Positive Human impact comes in the form of money from tourism. A percentage of the money brought in goes to the tour guides who are native Africans, and this money goes to improving their livelihood. This improved livelihood allows for them to be more willing to maintain the Serengeti as a conservation area, and make the native people less likely to turn to poaching. The Serengeti and surrounding areas are home to the Maasai people, who are pastoralists, for the past few hundred years.
Negative Human impact would be the taming of the native animal species from over exposure to humans, and the slight destruction of the environmental area by the jeeps on their treks. Lion hunting, especially was especially popular during the 1900s because the big cats were classified as vermin and could be shot at will.

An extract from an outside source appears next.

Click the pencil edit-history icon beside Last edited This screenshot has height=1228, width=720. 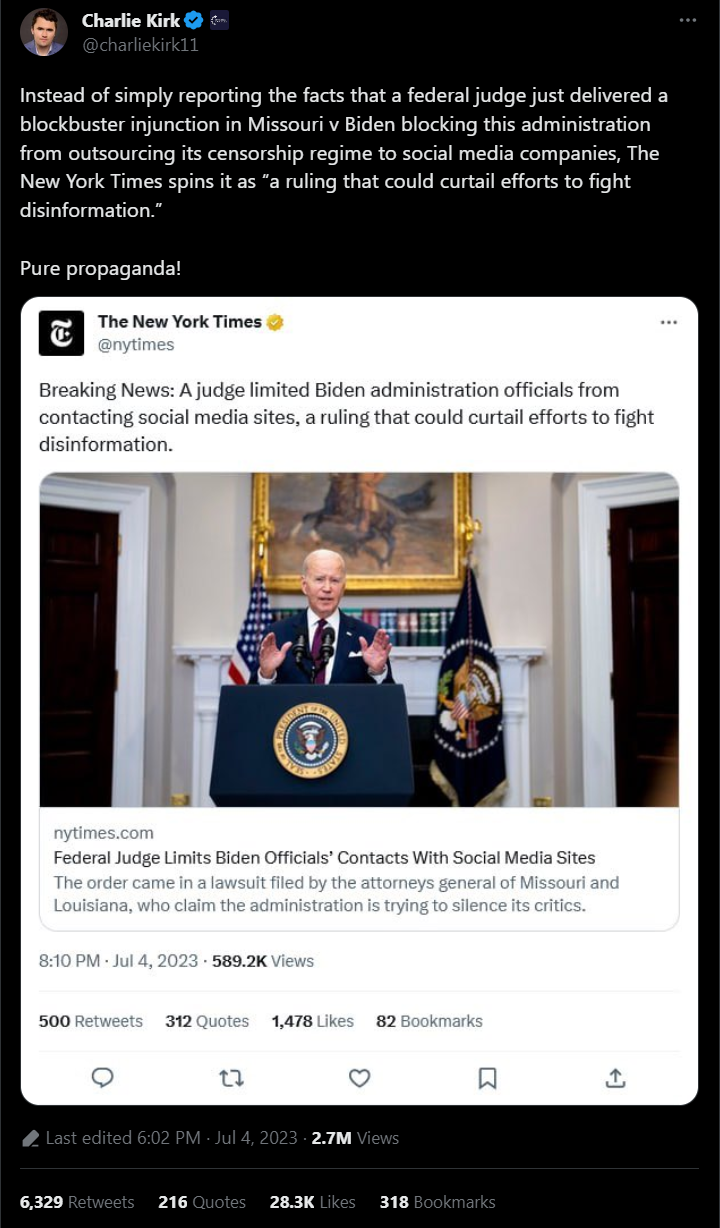coord(30,1138)

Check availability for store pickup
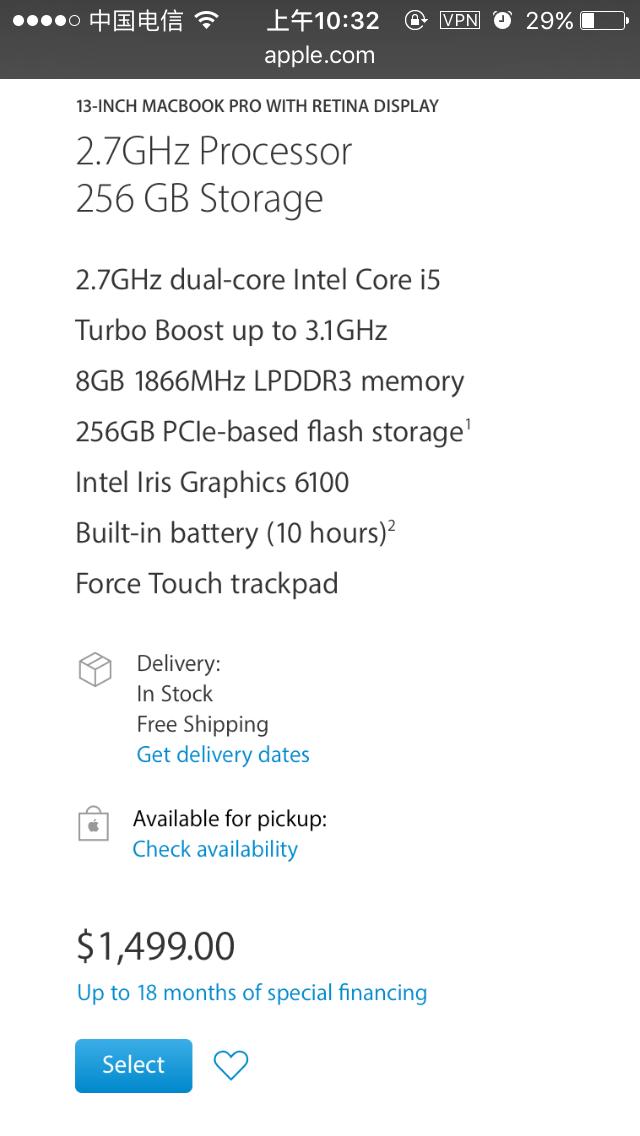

Beginning in the 1920s, the government began passing a series of laws which protected more and more of the Serengeti. Eventually, the government declared the area a National Park on June 1st, 1951, which protected the wildlife but brought a conflict of interest with the now residing Maasai. But now, the Serengeti National Park has worked to cooperate to create the Ngorongoro Conservation Area, which took into account Sustainable Development initiatives.
However, poaching today is still a big problem. The locals living in the park illegally kill about 40,000 animals a year, catch animals in snares, or in pit fall traps. This conflict, of course, is a manifestation of the antagonism between the impoverished villagers and authorities of the Serengeti. IT is recognized as a source of most of the problems, especially recently. The initiative is to cooperate and harmonize the existence of the pastoralists with the wildlife, and the issue can be resolved if the locals earn revenue from tourism of their home. In a more recent effort, Wildlife Management Areas, which are locally administered game reserves, have been created in the peripheries of the park to allow the locals to hunt.